After a moment, Maggie added, “And the aftermath must have been rough on you, too. Though Russell’s lucky to have you here. It’s an ill wind, they say, but yours was … kind of a hurricane.”
“That doesn’t matter, Maggie.”
“All right.” There was another slight pause, not quite so awkward this time because they were over the hard part. “Move in okay? Got yourself settled?”
“Yes, pretty well.” Daniel was more than happy to switch to small talk. “We’re renting right now, but I’ll buy a place as soon as I have a chance to look around a little. Someplace near a good school, I guess. I’ve got Jenna at St. Paul’s right now.”
“That’s good. All the Catholic schools around here are good—speaking as a mom myself. You Catholic?”

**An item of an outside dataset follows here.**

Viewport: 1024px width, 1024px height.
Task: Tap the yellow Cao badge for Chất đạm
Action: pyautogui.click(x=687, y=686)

“Episcopalian. But Kathy was Catholic.” He got his wife’s name out with only a little difficulty. “Jenna’s always been in Catholic schools. I didn’t want to change that, on top of everything else.”
“St. Paul’s is a fine school. Its high school is good, too. My oldest is graduating from high school this year. How time flies, hey? Have me over for coffee sometime and we’ll catch up for real, okay? No shop talk—we’ll talk kids and schools and stuff, how about it?”
“That sounds wonderful. I’ll take you up on that.”
“Sure. And in the meantime, give me a call if anything comes up. Don’t hesitate.” Maggie Wilson gave him a brisk nod and was gone.
She left him with a … not a warm feeling, precisely, but a feeling that the emotional landscape might not be altogether bleak. She’d done it on purpose, Daniel thought: Maggie had always been quick and accurate with off-the-cuff therapies. Maybe he would take her up on that offer of coffee and informal family chat.